Share |

Big Data Talk 007: The Data Scientist

When it comes to performing big data analytics, people are quick to point to the data scientist as the integral piece of the puzzle. However, it is a role which many struggle to fill. Dominic Pollard asks why this is and what can be done to bridge the skills gap.

When people discuss the main obstacles on the road to a successful big data project, the most oft cited problem is people. Indeed, when we surveyed over 250 people for the 1st Big Data Insight Group Industry Trends Report at the start of the year and asked them what they believed was the biggest barrier stopping them taking advantage of big data, the most popular answer was ‘a lack of relevant skills’ which was selected by 39 per cent of respondents.


At the heart of the issue is the fabled ‘data scientist’. The way they are talked about in big data circles, you would fast assume that they are little more than the figment of someone’s imagination.


In an interview with Big Data Insight Group a few months ago Jesper Sparre Andersen, data innovator and manager of visualisation specialists Bloom Studios, explained what makes data scientists so hard to find. He said: “What really makes the best data scientist is so subtle it’s hard to describe, but I think it’s in being able to create a narrative from the data. It is being able to see the data and understand what the significance is within it and conveying that to someone who needs to know it but may not know anything about the technology behind it.”


This may sound straightforward but having the knowledge, skills and experience to execute such a task is far from simple. “What makes good data scientists so rare is that it is such a highly cross disciplinary role; you need to be great in several fields,” Andersen explained. “You need to understand statistics and be able to implement and then re-implement models based on them because once you get into the big data range things start to break down. The original algorithms are no longer valid. You need to be at the upper end of computer engineering as well.”


Moreover, these ‘hard skills’ in statistics and software must be aligned with a knowledge of the business world so you can determine what is and is not of value to your organisation.


As becomes clear from Andersen’s comments, there is such a range of skills required to perform the role of a data scientist that you would think that they were created in Bill Gates’ basement in a scene akin to Mary Shelley’s Frankenstein. You need to have a solid grounding of complex computer science, business acumen, knowledge of data mining, algorithms, statistics, mathematics, data visualisation and underpinning all of these you need an in-depth appreciation of the organisation and its objectives to ensure that you are delivering relevant insights to the right people.


Deloitte has predicted that the difficulty in finding data scientists could trigger a talent shortage, with up to 190,000 skilled professionals needed to cope with demand in the US alone over the next five years. You may ask, therefore: ‘if this is a position which is now in such high demand with the rise to prominence of big data, why have we reached a shortage in talent to fill the role?’


Well, David Chan, the director at the Centre for Information Leadership, City University London, explains that “the key issue about big data and the likely shortage of data scientists is due to the lack of focus in the last two decades in the teaching of mathematics and scientific subjects”.

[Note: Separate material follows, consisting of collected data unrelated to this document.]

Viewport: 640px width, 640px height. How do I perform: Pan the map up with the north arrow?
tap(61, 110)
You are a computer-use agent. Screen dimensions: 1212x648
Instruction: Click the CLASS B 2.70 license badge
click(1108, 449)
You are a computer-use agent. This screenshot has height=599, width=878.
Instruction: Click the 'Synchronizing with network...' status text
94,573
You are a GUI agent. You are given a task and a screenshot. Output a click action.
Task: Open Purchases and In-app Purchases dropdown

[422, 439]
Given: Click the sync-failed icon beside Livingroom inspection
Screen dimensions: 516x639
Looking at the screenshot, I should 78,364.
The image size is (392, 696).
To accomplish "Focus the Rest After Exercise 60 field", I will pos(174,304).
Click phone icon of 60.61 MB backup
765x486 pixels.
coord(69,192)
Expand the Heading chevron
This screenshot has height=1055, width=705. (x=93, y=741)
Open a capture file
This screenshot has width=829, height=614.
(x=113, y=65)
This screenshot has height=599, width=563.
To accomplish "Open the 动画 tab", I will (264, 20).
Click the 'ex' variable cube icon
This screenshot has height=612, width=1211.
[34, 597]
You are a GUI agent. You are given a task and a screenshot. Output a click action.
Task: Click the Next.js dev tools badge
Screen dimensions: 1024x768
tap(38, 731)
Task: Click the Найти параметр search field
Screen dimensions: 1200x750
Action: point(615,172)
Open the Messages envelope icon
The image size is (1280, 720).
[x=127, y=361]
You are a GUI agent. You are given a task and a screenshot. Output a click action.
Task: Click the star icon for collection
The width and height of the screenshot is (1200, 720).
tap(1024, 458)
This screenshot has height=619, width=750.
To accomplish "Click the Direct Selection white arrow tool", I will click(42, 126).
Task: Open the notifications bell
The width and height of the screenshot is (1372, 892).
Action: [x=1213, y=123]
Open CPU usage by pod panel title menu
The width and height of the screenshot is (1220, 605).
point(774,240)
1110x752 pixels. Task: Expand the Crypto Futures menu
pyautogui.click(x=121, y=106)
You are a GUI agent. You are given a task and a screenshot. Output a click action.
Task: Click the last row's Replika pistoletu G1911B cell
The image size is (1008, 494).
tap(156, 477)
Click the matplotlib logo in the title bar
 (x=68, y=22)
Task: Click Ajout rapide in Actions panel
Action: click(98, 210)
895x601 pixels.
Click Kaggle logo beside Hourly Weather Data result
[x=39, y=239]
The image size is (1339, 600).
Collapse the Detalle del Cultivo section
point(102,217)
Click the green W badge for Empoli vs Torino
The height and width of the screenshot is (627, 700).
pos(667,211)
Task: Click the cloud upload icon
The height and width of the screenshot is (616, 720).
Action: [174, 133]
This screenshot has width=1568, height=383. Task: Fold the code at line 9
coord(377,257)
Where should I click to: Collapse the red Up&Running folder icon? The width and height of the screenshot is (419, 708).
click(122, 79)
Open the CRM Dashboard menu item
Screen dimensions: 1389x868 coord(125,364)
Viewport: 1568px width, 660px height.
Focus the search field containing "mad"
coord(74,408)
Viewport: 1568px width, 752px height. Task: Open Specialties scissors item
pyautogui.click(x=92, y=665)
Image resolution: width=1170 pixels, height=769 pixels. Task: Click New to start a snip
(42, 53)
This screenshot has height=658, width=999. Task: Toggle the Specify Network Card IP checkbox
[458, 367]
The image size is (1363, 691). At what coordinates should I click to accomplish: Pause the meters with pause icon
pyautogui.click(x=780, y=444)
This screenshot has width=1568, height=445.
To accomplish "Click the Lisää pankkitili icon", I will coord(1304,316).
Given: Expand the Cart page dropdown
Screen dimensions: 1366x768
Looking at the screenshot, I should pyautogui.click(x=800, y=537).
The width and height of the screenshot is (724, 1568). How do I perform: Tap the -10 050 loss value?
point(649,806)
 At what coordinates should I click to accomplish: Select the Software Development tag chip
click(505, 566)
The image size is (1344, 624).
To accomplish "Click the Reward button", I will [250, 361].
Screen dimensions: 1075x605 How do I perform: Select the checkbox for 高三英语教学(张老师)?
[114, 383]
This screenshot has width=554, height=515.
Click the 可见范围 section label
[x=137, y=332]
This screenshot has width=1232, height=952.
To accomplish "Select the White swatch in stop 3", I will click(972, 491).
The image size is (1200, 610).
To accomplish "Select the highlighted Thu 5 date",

“In the last 20 years, it was not cool to be scientists,” he adds. “Luckily, this is being turned around with popularises of science like Prof Brian Cox, Professor Marcus Sautoy, and Professor Jim Al-Khalili et al becoming more prominent. There is an uptake in STEM [science, technology, engineering and mathematics] subjects in secondary schools. This will help to address the needs.”


In essence, it would appear that the talent shortage stems from an inadequate education system around computer sciences. The fundamental need to teach future 'techies' and entrepreneurs the technological knowhow has been ignored by what has already been a lambasted, outdated ICT curriculum. Michael Gove’s plans to reform said curriculum may well be too little too late as the demand is there now, desires to change secondary school practices in the near future won’t be able to fill the talent void. Furthermore, popularising scientists on TV will not reverse a generation of students without the necessary components to fulfil the needs of organisation for individuals who can extract the maximum value from their data.


Big data seemed to arrive, for many organisations at least, from relative obscurity; one minute people hadn’t heard of the term and the next it was the latest ‘must do’ trend in the business world. The result has been a delay in academia trying to catch up. There are very few courses currently available although both Andersen and Whiterhorn say that more are on the horizon and emerging all the time. Moreover, Chan’s Centre for Information Leadership at City University London offers a course for aspiring CIOs – the Masters for Information Leadership – which teaches the interdisciplinary skills needed to be able to extract value from data.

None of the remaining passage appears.